I, for one, am glad to hear it. Demand will create an ever-growing variety of gowns in colorful hues. Some of us just do not look good in shades of white and cream.

And here’s a heads up: If you love all things wedding (like me) and happen to be located in Long Island’s Suffolk County (unlike me), don’t miss “Down the Isle: Wedding Traditions on Long Island,” the new exhibit at Stony Brook’s Long Island Museum.

According to columnist Aileen Jacobson, the exhibit reaches “back in Long Island history to 1785 with cascades of tulle, satin and silk (and photos, artifacts and the occasional groom’s get-up)” and “demonstrates that it wasn’t always all about white.”

What’s in store for your wedding guests?

What does the future hold for your wedding guests?

One only has to do a Google search for ‘fortune cookies’ to see that the simple plastic-wrapped prophetic cookie of days gone by has evolved. Hungry? How about a giant (and I do mean giant – the fortune is a foot long) chocolate and butterscotch drizzled fortune cookie?
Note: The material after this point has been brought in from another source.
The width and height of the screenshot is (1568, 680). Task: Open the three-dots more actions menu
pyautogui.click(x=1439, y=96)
Or a a dozen dark and white chocolate hand-dipped and decorated fortune cookies, complete with messages of good fortune?

The reason I bring this up is because having fortune cookie favors at your wedding no longer means watching the bemused faces of your guests as they break open their cookies and discover that “Now is the time to make circles with mints” or “The onion you are eating is someone else’s water lily.”
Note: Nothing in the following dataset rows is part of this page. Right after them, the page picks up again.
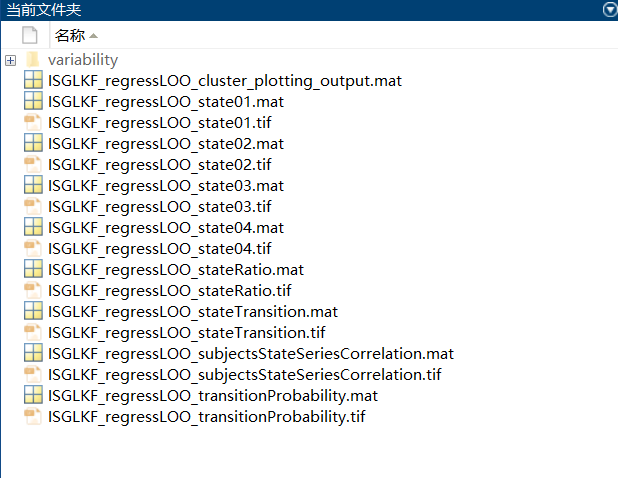Click the TIF image icon for state01.tif
This screenshot has width=618, height=478.
33,122
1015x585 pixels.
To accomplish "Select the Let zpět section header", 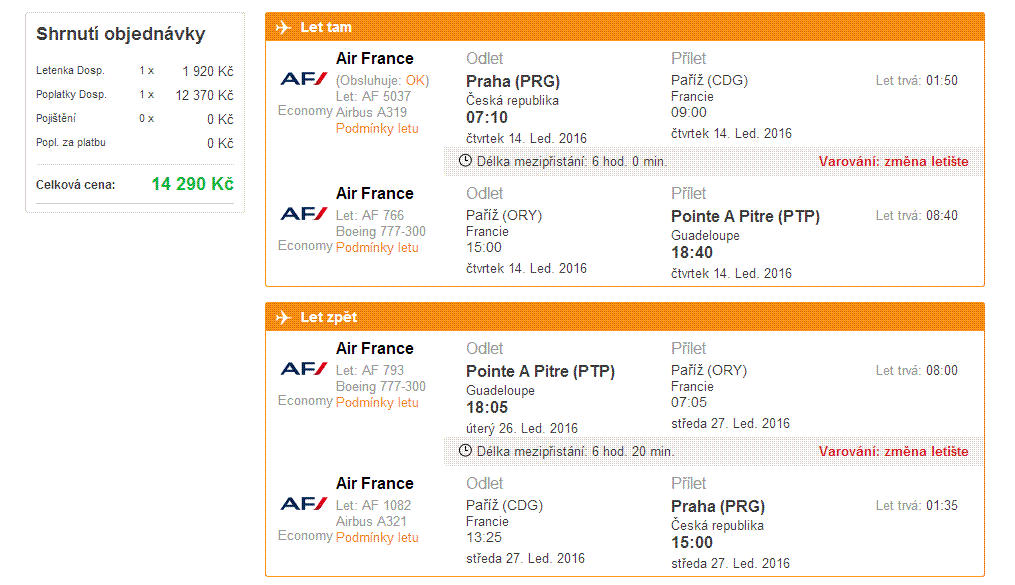I will (x=625, y=317).
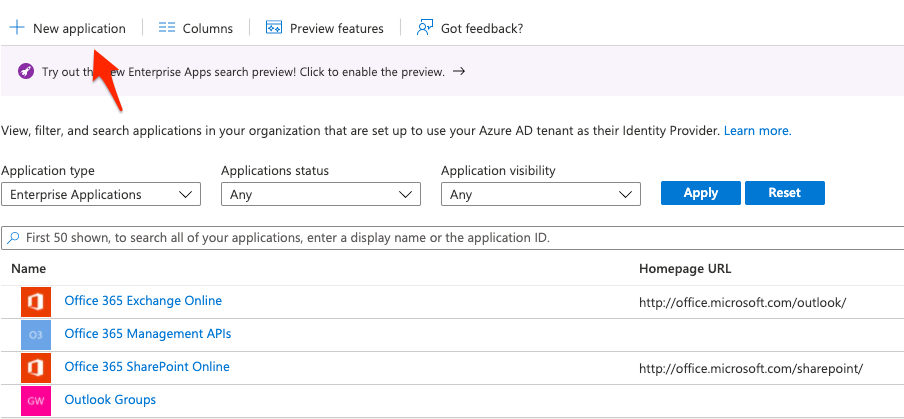Expand the Application type dropdown
Screen dimensions: 904x419
[x=101, y=194]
Fancy Fortune Cookies lets you customize your fortune cookie favors. Future brides and grooms can choose flavors like cherry, blueberry, cappuccino, and mint, and then write their own fortunes. The first five custom fortunes, like the one below, are free!
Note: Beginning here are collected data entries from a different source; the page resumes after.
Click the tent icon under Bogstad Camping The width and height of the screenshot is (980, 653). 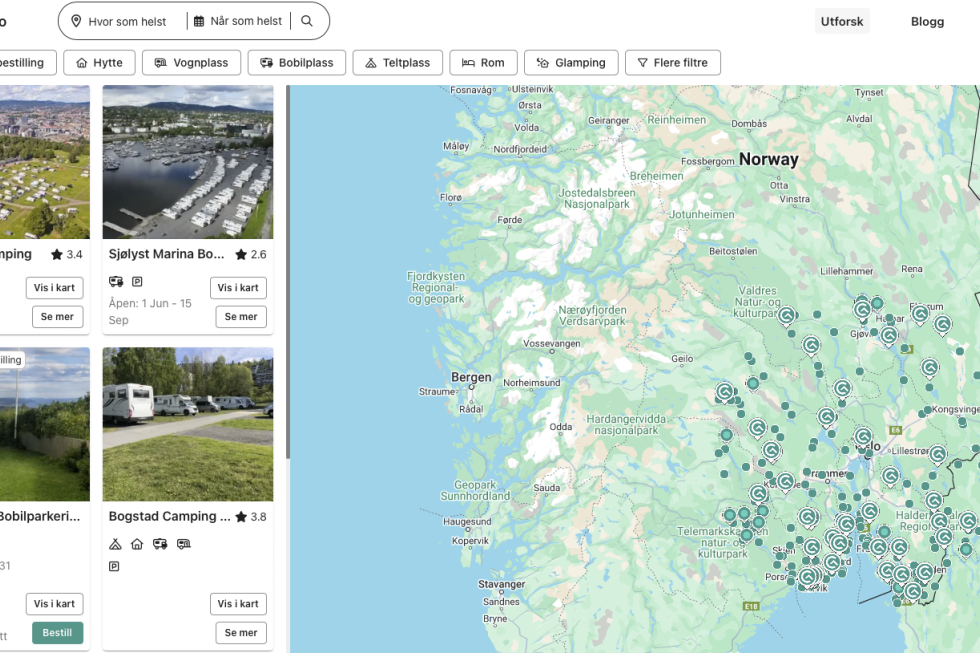[x=115, y=544]
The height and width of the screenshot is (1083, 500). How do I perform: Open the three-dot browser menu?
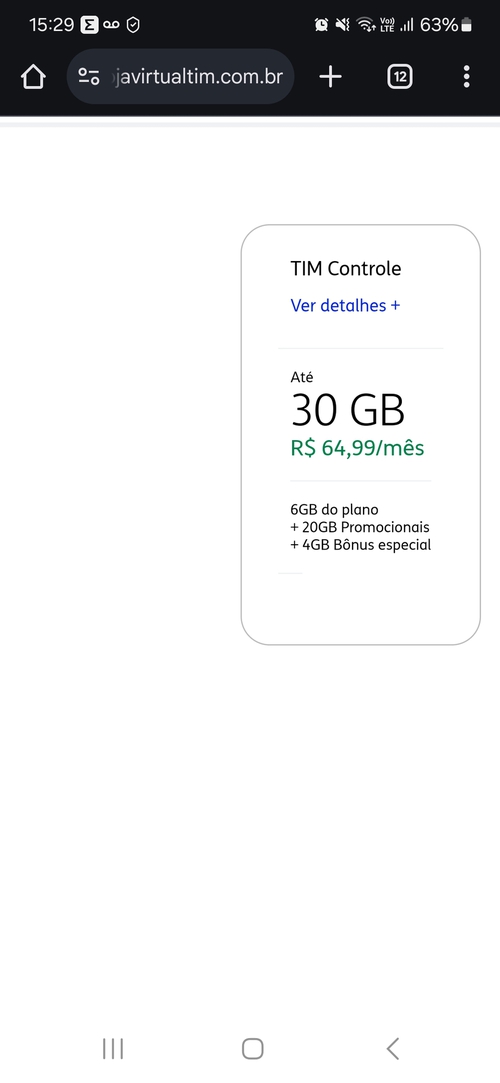click(x=467, y=77)
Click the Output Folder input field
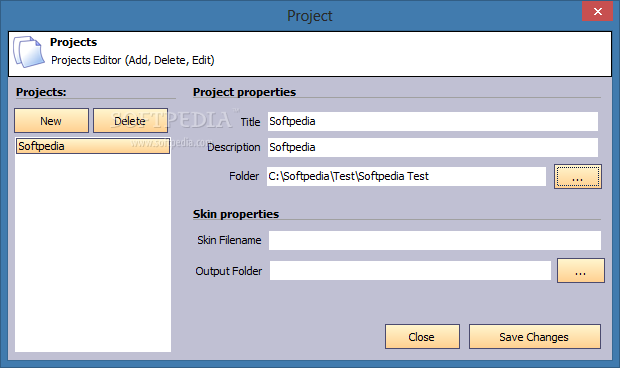This screenshot has height=368, width=620. click(x=410, y=271)
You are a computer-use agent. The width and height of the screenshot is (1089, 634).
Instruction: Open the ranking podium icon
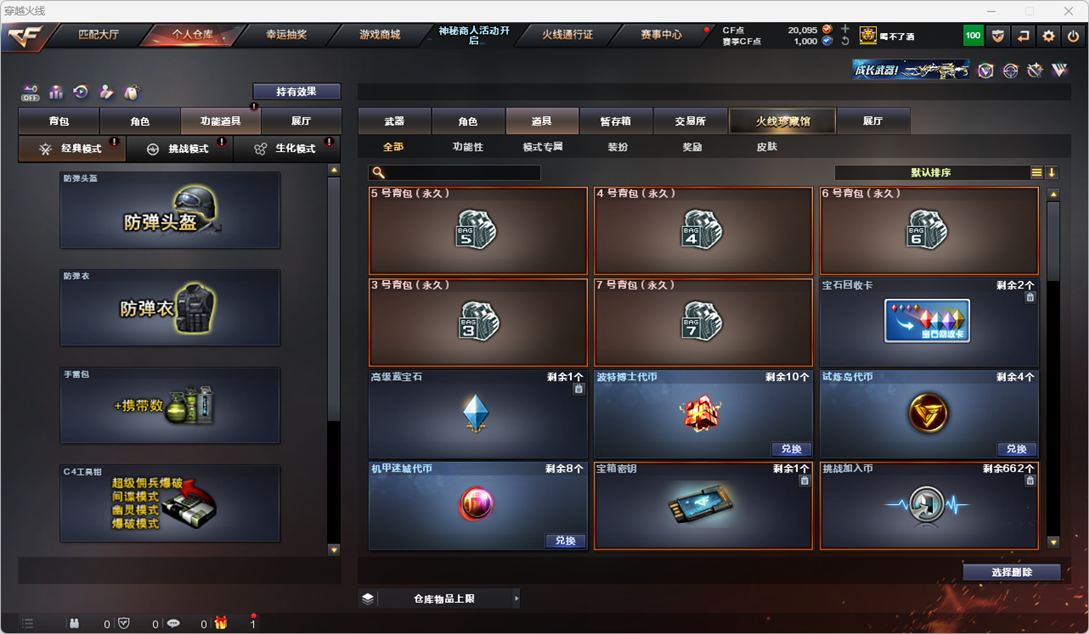click(x=56, y=92)
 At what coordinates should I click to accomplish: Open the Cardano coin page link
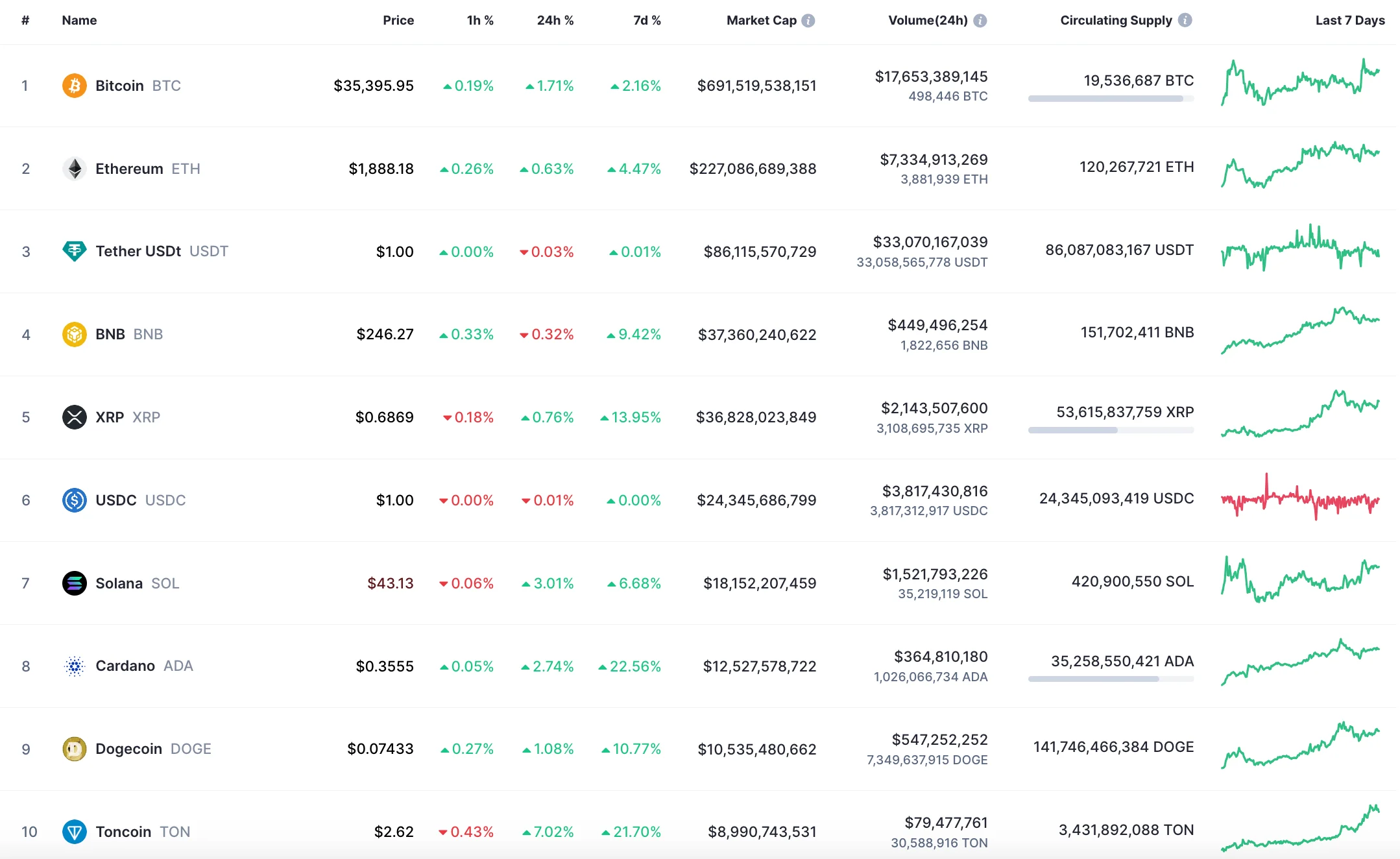[125, 666]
Let them crack open a reminder of your love

You can say absolutely anything you want – as long as it fits on three lines of thirty characters each. How neat is that?

Rainy day linkage

Here is Boston, it’s pouring again. But, hey, there hasn’t been a deluge in, what, a day? So we’re due, I guess. I hope it’s sunny and beautiful where you are, but if it’s not and you’re stuck inside like me, you may enjoy these links.

Get Axl For Our Wedding reviews the trials and tribulations of a man who wants one thing and one thing only: Axl Rose to perform at his wedding reception. I wonder what his fiancé thinks about it.

MeMe Roth wants yesterday’s brides to slip into their wedding gowns to prove that marriage and weight gain do not necessarily go hand in hand. While I think her wedding gown challenge is intriguing, it does have its detractors.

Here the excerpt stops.